(ANSA) - ROMA, 02 APR - Pasqua all'insegna della qualità sulla tavola degli italiani. Nonostante una congiuntura caratterizzata da disponibilità limitate e rincari stagionali su alcuni prodotti simbolo, l'Osservatorio prezzi del Car registra segnali di fiducia per i consumi in vista del weekend festivo.
    Il mercato resta caratterizzato da aumenti consistenti dei prezzi, in particolare dei prodotti provenienti dal Sud Italia, con acquisti più orientati verso le verdure tipiche della stagione dall'ottimo rapporto qualità-prezzo, grazie alla provenienza da aree produttive locali e a filiera corta.
    Le fave, ad esempio, sono nel pieno della loro produzione con quotazioni intorno a 2,20 euro/kg, così come gli agretti sui 2,50 euro/kg e il carciofo romanesco laziale dalla qualità eccellente e prezzi stabili compresi tra 0,80 e 1,20 euro/kg. Al contrario, chi cerca il pomodoro siciliano deve fare i conti con rincari consistenti, con punte elevate per varietà come il datterino e il Piccadilly, rispettivamente oltre 6 euro/kg e 4 euro/kg, rincari dovuti alla bassa disponibilità e in minima parte al caro trasporti.
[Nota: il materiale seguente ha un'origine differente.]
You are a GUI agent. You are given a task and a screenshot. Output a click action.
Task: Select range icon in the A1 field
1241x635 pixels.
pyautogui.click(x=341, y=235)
Tiene invece il comparto delle fragole, tra i 5 e 5,50 euro/kg), in leggera contrazione a fronte di un'offerta in rialzo. Sul fronte ittico c'è fiducia per il picco di vendite del fine settimana. Nonostante la frenata dei molluschi dovuta a timori sanitari esterni, il mercato resta attivo e molto ricercato. Per il pranzo di Pasqua si registra un deciso aumento per le triglie di scoglio (30 euro/kg) e per i molluschi cefalopodi come seppie (18 euro/kg) e polpi italiani (18euro/kg), la cui disponibilità limitata non scoraggia gli acquisti. In crescita stagionale anche il salmone allevato (10,80 euro/kg), mentre le vongole veraci diventano più accessibili scendendo a 19 euro/kg, offrendo un'ottima opportunità per il consumatore. "Le dinamiche attuali sono lo specchio di una stagione complessa, ma la tenuta di prodotti cardine come le fave e i carciofi dimostra che il mercato risponde bene alle festività - rileva il direttore generale del Car, Fabio Massimo Pallottini - anche per il comparto ittico la domanda è principalmente sul pescato di pregio, confermando che, in vista di Pasqua, il fattore qualità prevale sulla variabile prezzo". (ANSA).